Note: I have my Direct Messages set low because Twitter emails me every time I get a new DM, and 12-minutes is ample time to reply. I get quite a lot of DMs and this delay serves me well. Moreover, because of the email update from Twitter, if something is urgent, I can reply to it immediately (I use Gmail Notifier). Again, if receiving DMs immediately is important to you, tweak the API accordingly.
(Note: one small potential downside here is if Twitter search goes down, your search pane will stop receiving replies. This happens rarely, and is usually brief, but can happen. If so, it’ll be fairly obvious when your replies dry up in your search pane. If at all concerned, quickly visit Twitter.com to check if you have any new replies there.)
Still in settings, now click on the General tab. Here’s mine:
The important tick here is the bottom one: open profiles in web page. As TweetDeck informs you, this saves on API calls. Quite a lot of people don’t know this, but when you click on a username in opens their Twitter profile within TweetDeck, like this:
Each and every time you do this on the default settings in TweetDeck you lose a precious three API points. Three! Do this regularly and it’s no wonder your API runs out in double-time.
Click on the checkbox next to ‘open profiles in web page’, and it’s better for two reasons. One, it uses zero API. And two, the profile view within TweetDeck, while convenient, is a bit of a hack job. It’s better on Twitter.com.
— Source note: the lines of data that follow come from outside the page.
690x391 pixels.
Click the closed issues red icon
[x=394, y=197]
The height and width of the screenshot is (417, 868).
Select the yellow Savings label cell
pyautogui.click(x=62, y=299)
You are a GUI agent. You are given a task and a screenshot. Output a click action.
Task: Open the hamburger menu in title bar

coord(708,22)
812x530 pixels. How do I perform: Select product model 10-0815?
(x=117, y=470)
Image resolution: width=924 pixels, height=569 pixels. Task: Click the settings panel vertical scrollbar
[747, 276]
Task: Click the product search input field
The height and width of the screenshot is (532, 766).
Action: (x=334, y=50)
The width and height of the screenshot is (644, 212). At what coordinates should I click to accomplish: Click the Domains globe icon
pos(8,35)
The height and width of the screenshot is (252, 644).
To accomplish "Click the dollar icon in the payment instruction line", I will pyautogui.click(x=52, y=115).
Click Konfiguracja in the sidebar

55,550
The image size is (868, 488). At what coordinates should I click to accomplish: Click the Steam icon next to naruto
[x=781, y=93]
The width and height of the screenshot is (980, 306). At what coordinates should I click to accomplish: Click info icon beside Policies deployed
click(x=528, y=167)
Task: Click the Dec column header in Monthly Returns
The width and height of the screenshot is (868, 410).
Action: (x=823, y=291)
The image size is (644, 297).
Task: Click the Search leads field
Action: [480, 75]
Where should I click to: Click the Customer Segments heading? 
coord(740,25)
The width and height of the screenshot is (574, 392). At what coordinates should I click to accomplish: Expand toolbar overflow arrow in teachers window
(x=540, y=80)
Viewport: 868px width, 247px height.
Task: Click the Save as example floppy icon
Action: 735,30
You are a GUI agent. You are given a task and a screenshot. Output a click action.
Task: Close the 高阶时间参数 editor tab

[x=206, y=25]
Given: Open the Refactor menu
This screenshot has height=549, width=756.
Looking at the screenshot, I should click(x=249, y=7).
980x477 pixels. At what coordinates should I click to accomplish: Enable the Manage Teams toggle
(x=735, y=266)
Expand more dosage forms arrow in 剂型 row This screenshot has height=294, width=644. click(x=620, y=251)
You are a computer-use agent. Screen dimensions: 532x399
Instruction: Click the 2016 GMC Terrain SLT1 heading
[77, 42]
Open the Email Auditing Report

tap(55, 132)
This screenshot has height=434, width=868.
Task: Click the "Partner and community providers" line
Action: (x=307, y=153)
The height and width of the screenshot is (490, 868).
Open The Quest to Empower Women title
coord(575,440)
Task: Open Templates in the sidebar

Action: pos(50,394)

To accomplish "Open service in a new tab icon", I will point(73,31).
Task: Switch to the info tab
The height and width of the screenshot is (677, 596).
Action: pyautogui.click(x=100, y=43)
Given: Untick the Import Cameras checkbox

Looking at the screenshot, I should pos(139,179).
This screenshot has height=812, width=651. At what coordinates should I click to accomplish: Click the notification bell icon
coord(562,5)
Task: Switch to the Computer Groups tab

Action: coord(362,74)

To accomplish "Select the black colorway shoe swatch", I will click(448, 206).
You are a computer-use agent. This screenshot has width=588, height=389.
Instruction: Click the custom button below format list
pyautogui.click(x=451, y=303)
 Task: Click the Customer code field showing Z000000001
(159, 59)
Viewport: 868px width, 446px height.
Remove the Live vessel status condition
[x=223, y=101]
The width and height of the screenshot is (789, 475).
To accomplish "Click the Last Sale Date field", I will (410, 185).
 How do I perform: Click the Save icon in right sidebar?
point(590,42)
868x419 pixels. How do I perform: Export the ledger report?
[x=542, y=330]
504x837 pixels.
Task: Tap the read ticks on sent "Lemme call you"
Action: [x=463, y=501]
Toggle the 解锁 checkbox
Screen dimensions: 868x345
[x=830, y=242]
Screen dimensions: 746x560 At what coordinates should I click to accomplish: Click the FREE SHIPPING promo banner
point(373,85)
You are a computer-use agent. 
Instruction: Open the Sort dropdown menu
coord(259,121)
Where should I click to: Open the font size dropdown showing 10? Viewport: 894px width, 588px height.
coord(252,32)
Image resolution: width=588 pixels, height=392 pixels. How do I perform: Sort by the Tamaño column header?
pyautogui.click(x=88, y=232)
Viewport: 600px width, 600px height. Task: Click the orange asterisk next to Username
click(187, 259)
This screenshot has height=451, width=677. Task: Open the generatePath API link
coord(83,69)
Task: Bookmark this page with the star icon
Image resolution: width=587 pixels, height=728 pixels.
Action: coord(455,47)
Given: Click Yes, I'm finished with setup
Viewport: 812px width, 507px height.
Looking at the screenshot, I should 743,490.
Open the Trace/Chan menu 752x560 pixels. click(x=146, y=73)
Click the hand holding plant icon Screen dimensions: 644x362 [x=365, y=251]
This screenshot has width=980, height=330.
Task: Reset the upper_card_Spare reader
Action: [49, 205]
A Word On Protected Updates
It’s important to note that if you have followers who protect their updates their replies will not show up in a search generated by TweetDeck (or, for that matter, on any service that searches Twitter, including Twitter’s own search function). This is perhaps another reason not to go private but if you have a lot of followers who choose this option this might not be the best method for you.
By making these simple but very effective changes to your TweetDeck, you can not only save a load of API – maybe more than fifty per cent of the default configuration – but significantly improve your interaction with the Twitter stream.
(Thanks to Matt Jacob for his tip regarding the use of the backslash to improve the search.)